The pivotal TETON-1 phase 3 study of nebulized Tyvaso® (treprostinil) Inhalation Solution in idiopathic pulmonary fibrosis (IPF) preserved lung function as measured by absolute forced vital capacity (FVC) and demonstrated reduced risk of a clinical worsening event, meeting both its primary endpoint and a key secondary endpoint with statistical significance, respectively

In combined analyses of TETON-1 and TETON-2 — also included in the NEJM publication and presented at ATS — nebulized Tyvaso achieved statistically significant treatment effects across the primary and most secondary efficacy endpoints

Nebulized Tyvaso combines direct lung delivery with multi-modal activity across fibrotic, vascular, and inflammatory pathways that are not currently addressed by existing IPF therapies

United Therapeutics Corporation (Nasdaq: UTHR), a public benefit corporation, today announced that the New England Journal of Medicine has published the full results of its TETON-1 study, as well as combined analyses of its TETON-1 and TETON-2 studies, evaluating the use of nebulized Tyvaso for the treatment of IPF. The publication is available here.

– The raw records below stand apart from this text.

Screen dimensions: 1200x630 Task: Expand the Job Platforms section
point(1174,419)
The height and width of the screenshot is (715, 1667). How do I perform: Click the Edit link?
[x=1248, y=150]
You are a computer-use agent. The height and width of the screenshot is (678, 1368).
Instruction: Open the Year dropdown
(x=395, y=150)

A summary of the publication was also presented today during a symposium at the annual meeting of the American Thoracic Society (ATS) International Conference in Orlando. The use of nebulized Tyvaso for IPF has not been approved by the U.S. Food and Drug Administration (FDA)and remains investigational for IPF.

The results of TETON-1 were also presented at ATS during the Breaking News: 2026 Clinical Trial Results in Pulmonary Medicine session on Sunday, May 17. Combined results from TETON-1 and TETON-2 were presented today during an oral session at ATS.

TETON-1 met its primary efficacy endpoint, with nebulized Tyvaso demonstrating statistically significant improvement in absolute FVC relative to placebo from baseline to week 52 in an IPF population broadly treated with background therapy. The median change in FVC at week 52 was −43.3 mL (95% confidence interval [CI], −92.1 to −9.1) in the nebulized Tyvaso group and −196.2 mL (95% CI, −227.1 to −155.6) in the placebo group; between-group difference was 130.1 mL (95% CI, 82.2 to 178.1; P<0.001).

Nebulized Tyvaso reduced the risk of a clinical worsening event by 33% (hazard ratio [HR], 0.67; 95% CI, 0.52 to 0.88; P=0.0034) relative to placebo, a statistically significant improvement in this key secondary endpoint. Nebulized Tyvaso showed numerical improvement in other important secondary endpoints, including improved change in percent of predicted FVC, King's Brief Interstitial Lung Disease quality of life questionnaire (K-BILD), and change in percent of predicted diffusion capacity of lungs for carbon monoxide (DLCO).

Benefits of nebulized Tyvaso in TETON-1 were observed across all subgroups, including use of background therapy (nintedanib, pirfenidone, or no background therapy), smoking status, and supplemental oxygen use.

Combined analyses of TETON-1 and TETON-2 showed that nebulized Tyvaso achieved statistically significant treatment effects compared to placebo from baseline to week 52 for the primary endpoint and for most key secondary endpoints.

The median change in FVC at 52 weeks in the combined data set was −45.4 mL (95% CI, −73.8 to −23.1) in the nebulized Tyvaso group and −161.7 mL (95% CI, −194.5 to −134.1) in the placebo arm; between-group difference was 111.8 mL (95% CI, 79.7 to 144; P<0.0001).

Nebulized Tyvaso reduced the risk of a clinical worsening event in the combined data set by 31% (HR: 0.69; 95% CI, 0.57 to 0.84; P=0.0002) and the risk of acute IPF exacerbation by 48% (HR: 0.52; 95% CI, 0.30 to 0.91; P=0.0223) relative to placebo. Nebulized Tyvaso also achieved statistically significant improvements in changes in percent predicted FVC, K-BILD score, and DLCO. Overall survival at week 52 trended in favor of Tyvaso but did not meet statistical significance.

United Therapeutics plans to seek priority review of a supplemental New Drug Application, to be submitted to the FDA by the end of this summer, to add IPF to the labeled indications for nebulized Tyvaso based on data from the TETON-1 and TETON-2 studies. Both the FDA and the European Medicines Agency have granted orphan designation for treprostinil to treat IPF.